• [SOURCE TEXT]
^^^^
She then misunderstood him when he called her ‘a serious actress’ using air quotes (Mirren: ‘In quotes? What do you mean, in quotes?’), and refused to play ball when he spent most of the interview trying to talk to her about her equipment (i.e. body), whereupon she (perhaps, understandably) came over a bit coy.

Parkinson vs Emu

This time it was Parkinson himself who got a bit riled. While interviewing popular entertainer Rod Hull and his puppet Emu on BBC 1 in 1976, poor Parky was faced with an overexcited bird …

In an encounter of increasing aggression, the puppet tried to overrule the poor presenter. After flooring Parky and throwing away one of his shoes, the bird then nipped the presenter on the arse. Parky finished the piece with, ‘I knew I should never have booked you!’

Bird Brain

Parky wasn’t the only celeb to face the relentlessly prodding beak of the puppet Emu.

Not in the script

In 1983, on ITV’s
Good Morning Britain
, Emu tossed aside host John Stapleton and co-host Nick Owen’s script, with pages flying all over the set. Emu could then be seen repeatedly nipping Owen’s bottom for the entirety of the show’s closing credits.

‘I hate television. I hate it as much as peanuts. But I can stop eating peanuts.’

ORSON
WELLES

Brush with death

In 1981, on BBC 1’s
Lena Zavaroni and Music
, the show’s eponymous – and clearly terrified – star was forced to front a segment in which Rod Hull promised to demonstrate how to clean a pet bird with a brush. After asking Zavaroni to help scrub Emu’s feet, Hull spent the majority of his appearance attempting to pin down the bird shouting, ‘I’ve got him! Scrub his feet!’ Alas, it was all a ruse, allowing Emu to grab the brush and clean Zavaroni’s head with it.
^^^^
• [DATA FOR REVIEW]
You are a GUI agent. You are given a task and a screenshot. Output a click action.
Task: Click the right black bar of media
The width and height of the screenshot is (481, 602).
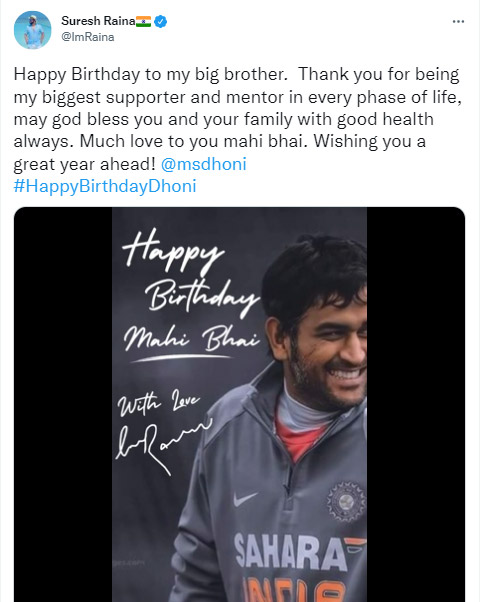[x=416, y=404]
^^^^
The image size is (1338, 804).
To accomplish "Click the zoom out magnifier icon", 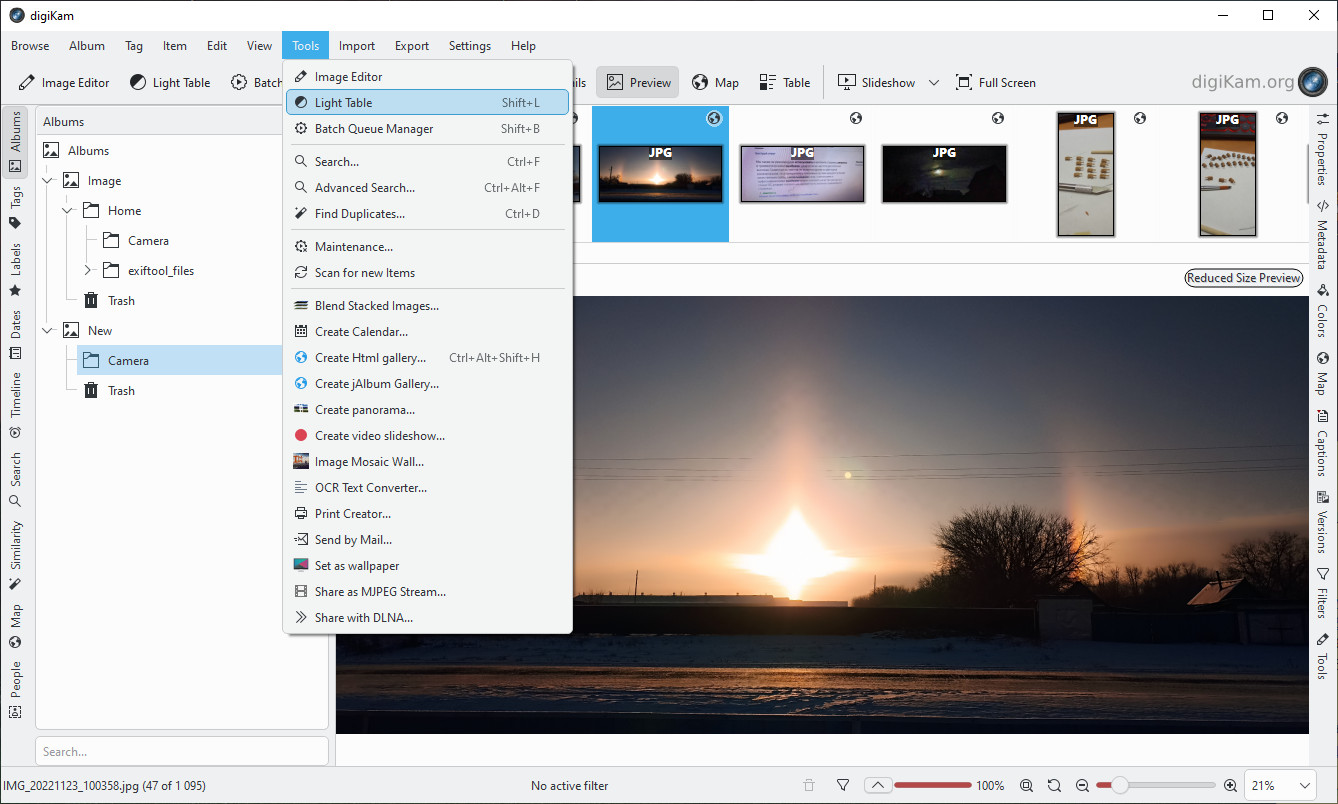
^^^^
• [WORK TO COMPLETE]
A – In the television mishaps piece, the Orson Welles quotation compares television with peanuts. Explain what Welles says makes television worse than peanuts.
B – In the piece on television mishaps, on which channel did Emu disrupt the Good Morning Britain hosts' script?
C – Carry on the piece on television mishaps from its final sentence.

• [ANSWERS FOR THE TASKS]
A – Welles says he hates television as much as he hates peanuts. Television is worse because he can stop eating peanuts, which implies he cannot stop watching television.

B – ITV

C –
Bad dog

In the 1990s, on Channel 4’s hip TV show
The Word
, Emu took a special shine to the US gangster rapper Snoop Doggy Dogg. The hip-hop star patted the bird’s head politely at first, but all hell broke loose when host Mark Lamarr produced his own (rather mean and considerably larger puppet) and began to attack another guest. Amidst the chaos, Snoop could be seen pushing Emu away, before trying to rip his head off. Lamarr then asked Snoop, ‘Do you have anything like this on TV shows in America?’ Snoop said absolutely nothing.

Who Let
Them
On?

The annals of television are packed full of irate presenters and slightly mad guests …

Speak up!

In 1983, on Channel 4’s
Loose Talk
, in what’s reported to be his first appearance on television,
Private Eye
editor Ian Hislop managed to clash with no less a figure than rock’s most famous, gravelly voiced troubadour, Tom Waits. The problem was, Hislop didn’t think Tom was talking loud enough.

Hislop later said of his first foray into television interviewing: ‘I had to talk to a man called Tom Waits, who had flown in and had what was called “jet lag” – as celebrities call it. I think he’d put a huge amount of jet lag up his nose.’

Here’s how the awkward exchange went down:

Tom Waits
[haltingly, and very quietly]
:
   Part of the reason I’m here is that I have a new piece of work that’s out …

[An uncomfortable silence.]

Ian Hislop:
  Can I suggest you plug it a bit louder? I mean, if that’s what you’re over here for.

Waits:
  I’ll plug it my own damn way, you know?

Hislop:
  It’s just very soft.

Waits:
  Well, I think you can hear me, can’t you?

Hislop:
  Yeah, but I’m fairly near.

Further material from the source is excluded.